BEGIN Dataset extract
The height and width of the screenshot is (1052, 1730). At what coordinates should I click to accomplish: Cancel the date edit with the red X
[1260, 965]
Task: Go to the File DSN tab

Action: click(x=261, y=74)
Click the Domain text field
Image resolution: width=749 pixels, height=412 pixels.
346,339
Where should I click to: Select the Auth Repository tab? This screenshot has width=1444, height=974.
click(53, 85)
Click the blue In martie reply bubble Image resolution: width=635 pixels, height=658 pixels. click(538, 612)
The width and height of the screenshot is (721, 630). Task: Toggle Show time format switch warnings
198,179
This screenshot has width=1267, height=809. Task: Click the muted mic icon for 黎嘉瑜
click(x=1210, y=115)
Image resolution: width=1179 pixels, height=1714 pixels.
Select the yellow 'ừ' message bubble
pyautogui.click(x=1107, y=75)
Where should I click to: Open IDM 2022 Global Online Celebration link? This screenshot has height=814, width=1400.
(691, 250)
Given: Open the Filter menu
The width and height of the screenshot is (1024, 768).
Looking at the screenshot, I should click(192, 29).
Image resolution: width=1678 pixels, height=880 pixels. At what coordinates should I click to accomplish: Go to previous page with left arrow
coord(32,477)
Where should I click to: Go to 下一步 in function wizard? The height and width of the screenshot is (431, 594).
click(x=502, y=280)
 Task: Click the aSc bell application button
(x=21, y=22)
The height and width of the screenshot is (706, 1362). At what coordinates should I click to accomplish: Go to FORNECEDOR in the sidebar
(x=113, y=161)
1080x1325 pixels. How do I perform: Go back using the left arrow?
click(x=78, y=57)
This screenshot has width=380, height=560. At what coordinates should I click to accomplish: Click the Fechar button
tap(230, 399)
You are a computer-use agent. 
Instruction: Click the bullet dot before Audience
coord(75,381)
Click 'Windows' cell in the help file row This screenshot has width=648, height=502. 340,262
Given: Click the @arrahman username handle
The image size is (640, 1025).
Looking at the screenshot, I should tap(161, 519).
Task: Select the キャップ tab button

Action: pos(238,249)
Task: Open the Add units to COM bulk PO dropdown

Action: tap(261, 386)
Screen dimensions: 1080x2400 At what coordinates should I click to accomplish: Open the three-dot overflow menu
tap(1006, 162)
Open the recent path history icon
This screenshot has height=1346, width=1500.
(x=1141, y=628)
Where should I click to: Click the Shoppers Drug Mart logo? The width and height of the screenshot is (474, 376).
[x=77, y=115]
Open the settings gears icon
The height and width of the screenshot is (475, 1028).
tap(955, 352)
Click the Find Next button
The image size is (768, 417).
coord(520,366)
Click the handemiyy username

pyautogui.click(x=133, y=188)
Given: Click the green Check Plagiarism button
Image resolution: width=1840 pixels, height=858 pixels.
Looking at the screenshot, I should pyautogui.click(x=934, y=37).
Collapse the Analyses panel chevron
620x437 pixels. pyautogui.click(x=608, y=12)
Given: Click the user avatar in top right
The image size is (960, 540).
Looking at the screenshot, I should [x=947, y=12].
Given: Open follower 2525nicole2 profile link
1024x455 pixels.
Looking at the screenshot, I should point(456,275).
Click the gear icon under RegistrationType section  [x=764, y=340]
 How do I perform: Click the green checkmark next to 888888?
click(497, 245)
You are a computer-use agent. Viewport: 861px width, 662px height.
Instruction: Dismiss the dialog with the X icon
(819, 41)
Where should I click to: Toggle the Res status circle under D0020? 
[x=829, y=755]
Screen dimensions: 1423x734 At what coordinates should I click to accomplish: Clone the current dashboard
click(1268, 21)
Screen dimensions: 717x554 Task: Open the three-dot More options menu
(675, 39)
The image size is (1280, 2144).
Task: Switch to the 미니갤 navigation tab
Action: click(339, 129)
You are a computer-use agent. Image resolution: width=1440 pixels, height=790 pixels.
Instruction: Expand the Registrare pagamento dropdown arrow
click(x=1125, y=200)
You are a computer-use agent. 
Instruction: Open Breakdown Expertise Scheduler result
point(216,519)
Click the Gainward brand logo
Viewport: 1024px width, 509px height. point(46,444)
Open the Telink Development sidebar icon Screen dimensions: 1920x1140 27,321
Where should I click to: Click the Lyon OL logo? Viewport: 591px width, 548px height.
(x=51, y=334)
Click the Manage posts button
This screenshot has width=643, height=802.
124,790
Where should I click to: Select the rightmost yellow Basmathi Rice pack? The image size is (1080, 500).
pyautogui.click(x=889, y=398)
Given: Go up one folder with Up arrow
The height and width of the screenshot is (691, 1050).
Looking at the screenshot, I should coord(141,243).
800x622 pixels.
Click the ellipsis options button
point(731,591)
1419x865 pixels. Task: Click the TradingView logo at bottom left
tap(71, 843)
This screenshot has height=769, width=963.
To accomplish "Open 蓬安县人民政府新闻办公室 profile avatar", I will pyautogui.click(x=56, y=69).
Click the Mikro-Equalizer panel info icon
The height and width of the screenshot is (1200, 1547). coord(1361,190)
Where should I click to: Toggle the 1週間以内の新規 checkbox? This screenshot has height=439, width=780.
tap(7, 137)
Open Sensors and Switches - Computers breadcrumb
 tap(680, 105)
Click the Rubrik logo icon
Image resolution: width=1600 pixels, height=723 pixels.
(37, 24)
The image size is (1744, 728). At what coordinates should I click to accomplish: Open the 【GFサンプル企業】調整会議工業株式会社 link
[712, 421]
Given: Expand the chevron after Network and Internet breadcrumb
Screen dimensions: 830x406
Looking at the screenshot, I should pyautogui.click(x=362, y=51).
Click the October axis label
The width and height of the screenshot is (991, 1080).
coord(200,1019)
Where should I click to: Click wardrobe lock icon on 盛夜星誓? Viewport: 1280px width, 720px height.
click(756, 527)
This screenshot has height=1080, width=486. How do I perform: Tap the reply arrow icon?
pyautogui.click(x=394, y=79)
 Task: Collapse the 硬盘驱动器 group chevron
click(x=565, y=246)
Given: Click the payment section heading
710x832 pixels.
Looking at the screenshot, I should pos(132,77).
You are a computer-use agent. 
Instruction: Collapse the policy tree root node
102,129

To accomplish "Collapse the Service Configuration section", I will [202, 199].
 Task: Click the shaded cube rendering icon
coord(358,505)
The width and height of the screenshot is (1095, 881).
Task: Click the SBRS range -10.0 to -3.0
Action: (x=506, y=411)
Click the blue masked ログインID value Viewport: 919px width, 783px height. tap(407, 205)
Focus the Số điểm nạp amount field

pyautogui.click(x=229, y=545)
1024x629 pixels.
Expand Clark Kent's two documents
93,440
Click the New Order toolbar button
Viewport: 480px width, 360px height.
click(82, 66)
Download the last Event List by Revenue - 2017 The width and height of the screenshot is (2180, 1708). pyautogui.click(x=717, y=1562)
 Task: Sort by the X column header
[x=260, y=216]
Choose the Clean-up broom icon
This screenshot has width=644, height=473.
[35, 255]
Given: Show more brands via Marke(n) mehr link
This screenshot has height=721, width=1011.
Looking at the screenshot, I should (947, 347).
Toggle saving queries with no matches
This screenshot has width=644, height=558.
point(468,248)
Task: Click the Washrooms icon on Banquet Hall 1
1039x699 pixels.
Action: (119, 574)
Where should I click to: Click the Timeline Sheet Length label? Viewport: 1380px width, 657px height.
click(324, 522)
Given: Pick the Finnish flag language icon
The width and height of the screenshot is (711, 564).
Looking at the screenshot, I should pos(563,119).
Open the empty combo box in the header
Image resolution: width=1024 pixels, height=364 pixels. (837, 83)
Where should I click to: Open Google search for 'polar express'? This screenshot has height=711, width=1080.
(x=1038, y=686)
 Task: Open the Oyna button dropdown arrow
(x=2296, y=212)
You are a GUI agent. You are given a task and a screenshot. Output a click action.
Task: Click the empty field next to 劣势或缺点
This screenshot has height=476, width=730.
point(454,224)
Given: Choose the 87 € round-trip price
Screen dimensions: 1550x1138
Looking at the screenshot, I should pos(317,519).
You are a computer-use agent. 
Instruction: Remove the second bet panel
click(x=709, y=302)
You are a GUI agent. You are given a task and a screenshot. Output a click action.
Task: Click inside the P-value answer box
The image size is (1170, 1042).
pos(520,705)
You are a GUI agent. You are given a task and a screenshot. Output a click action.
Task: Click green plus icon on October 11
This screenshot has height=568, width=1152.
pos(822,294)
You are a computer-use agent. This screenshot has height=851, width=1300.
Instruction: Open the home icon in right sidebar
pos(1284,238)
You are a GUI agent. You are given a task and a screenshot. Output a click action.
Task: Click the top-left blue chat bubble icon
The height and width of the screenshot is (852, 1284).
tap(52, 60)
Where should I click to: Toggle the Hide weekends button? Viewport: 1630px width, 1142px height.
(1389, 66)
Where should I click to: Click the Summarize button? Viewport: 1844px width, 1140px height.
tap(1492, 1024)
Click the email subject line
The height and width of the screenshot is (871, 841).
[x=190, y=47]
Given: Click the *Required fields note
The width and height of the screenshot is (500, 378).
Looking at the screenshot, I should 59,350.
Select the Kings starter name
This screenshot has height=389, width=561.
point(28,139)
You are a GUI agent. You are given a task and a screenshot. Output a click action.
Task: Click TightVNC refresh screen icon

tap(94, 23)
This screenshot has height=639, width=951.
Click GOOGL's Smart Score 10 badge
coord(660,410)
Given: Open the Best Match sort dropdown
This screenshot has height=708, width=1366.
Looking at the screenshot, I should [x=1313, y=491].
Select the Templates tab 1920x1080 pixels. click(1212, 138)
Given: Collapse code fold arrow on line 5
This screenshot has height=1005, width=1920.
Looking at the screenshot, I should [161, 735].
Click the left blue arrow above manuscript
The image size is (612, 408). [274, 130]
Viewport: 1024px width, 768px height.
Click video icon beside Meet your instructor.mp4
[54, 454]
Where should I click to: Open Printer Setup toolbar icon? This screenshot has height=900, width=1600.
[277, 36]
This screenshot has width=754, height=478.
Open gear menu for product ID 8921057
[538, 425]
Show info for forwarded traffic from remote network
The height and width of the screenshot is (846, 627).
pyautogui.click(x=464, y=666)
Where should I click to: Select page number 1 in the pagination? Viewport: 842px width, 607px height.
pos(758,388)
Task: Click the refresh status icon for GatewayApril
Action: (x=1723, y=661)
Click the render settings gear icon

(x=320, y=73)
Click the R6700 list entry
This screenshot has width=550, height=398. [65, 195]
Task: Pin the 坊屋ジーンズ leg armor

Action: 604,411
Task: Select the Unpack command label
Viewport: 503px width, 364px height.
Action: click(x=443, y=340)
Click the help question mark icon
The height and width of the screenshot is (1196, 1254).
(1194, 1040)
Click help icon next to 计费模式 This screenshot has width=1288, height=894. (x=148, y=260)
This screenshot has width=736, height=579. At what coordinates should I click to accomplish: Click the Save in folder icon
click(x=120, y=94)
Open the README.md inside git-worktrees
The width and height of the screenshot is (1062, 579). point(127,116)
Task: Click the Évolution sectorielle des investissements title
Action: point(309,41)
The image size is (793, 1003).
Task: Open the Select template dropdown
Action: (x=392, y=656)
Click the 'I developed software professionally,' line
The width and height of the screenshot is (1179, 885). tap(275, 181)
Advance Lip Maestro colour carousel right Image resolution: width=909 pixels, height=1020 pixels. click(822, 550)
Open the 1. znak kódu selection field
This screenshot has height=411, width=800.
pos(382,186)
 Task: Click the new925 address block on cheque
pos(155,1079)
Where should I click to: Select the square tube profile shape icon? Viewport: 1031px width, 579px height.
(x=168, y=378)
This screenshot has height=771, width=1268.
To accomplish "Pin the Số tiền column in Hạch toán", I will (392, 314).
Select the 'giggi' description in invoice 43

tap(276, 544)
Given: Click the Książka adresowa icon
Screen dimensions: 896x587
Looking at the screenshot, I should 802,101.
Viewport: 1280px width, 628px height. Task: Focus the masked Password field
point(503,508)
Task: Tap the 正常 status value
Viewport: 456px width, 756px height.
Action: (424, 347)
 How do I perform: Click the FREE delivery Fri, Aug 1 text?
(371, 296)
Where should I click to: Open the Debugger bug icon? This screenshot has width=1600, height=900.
END Dataset extract
### What you need to do
Where in the records does the string "avatar" appear? Copy every line that has it.

### Written solution
Given: Click the user avatar in top right
To accomplish "Open 蓬安县人民政府新闻办公室 profile avatar", I will pyautogui.click(x=56, y=69).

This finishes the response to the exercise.